→ **Required work**:
Copy the data exactly. Images are the one exception.

Source data: Begin

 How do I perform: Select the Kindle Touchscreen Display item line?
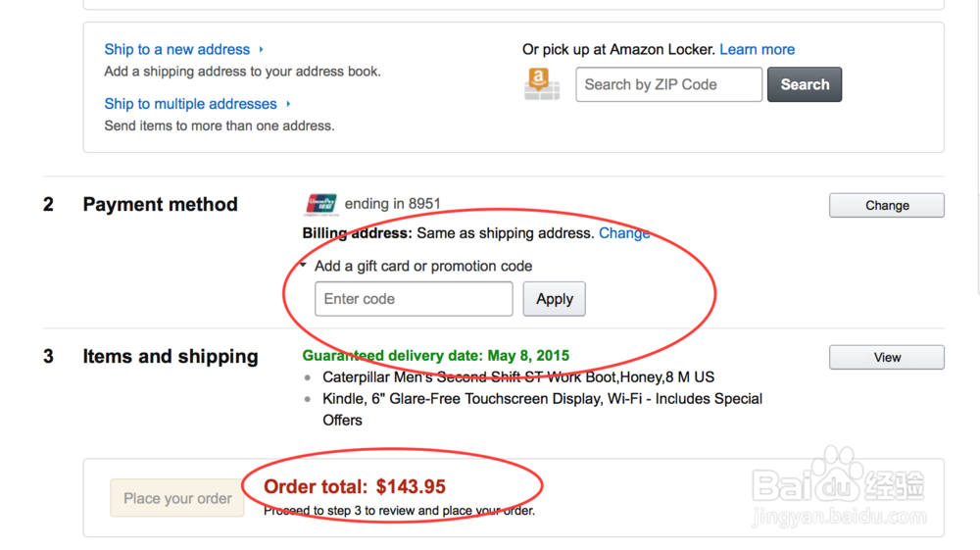coord(542,399)
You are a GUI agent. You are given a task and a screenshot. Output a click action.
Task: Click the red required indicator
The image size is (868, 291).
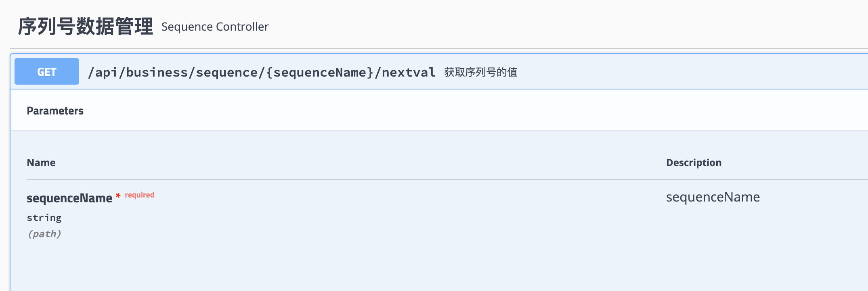139,195
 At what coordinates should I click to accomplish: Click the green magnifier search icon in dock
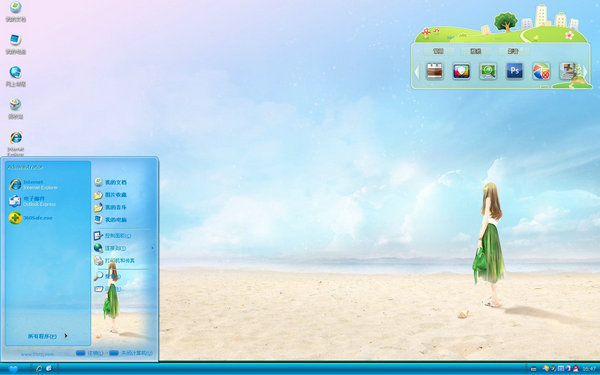[x=488, y=71]
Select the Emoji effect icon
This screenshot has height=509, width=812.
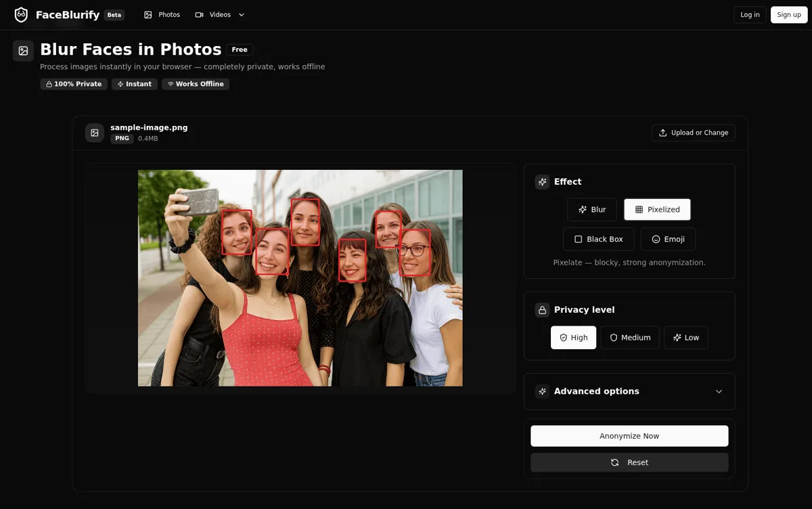654,239
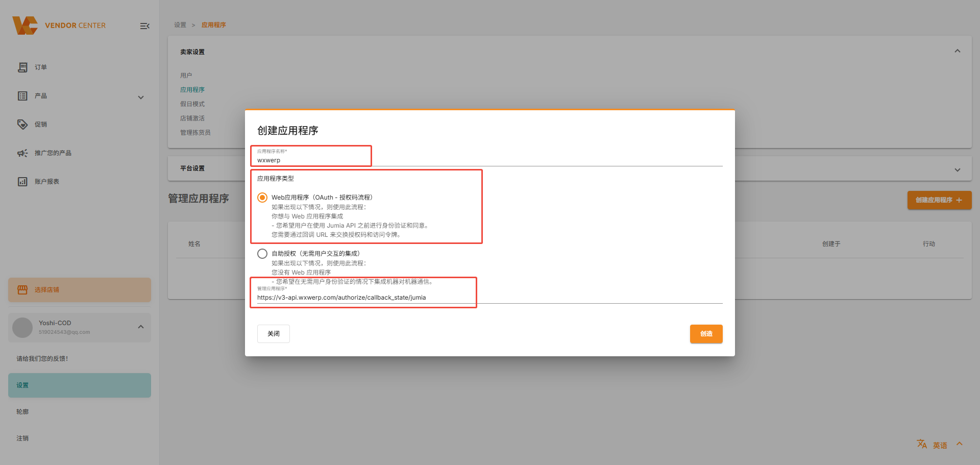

Source data: End

→ **Exercise answer**:
 How do I perform: Select the Kindle Touchscreen Display item line?
coord(542,399)
You are a GUI agent. You are given a task and a screenshot. Output a click action.
Task: Click the red required indicator
The image size is (868, 291).
139,195
 At what coordinates should I click to accomplish: Click the green magnifier search icon in dock
[x=488, y=71]
Select the Emoji effect icon
This screenshot has height=509, width=812.
654,239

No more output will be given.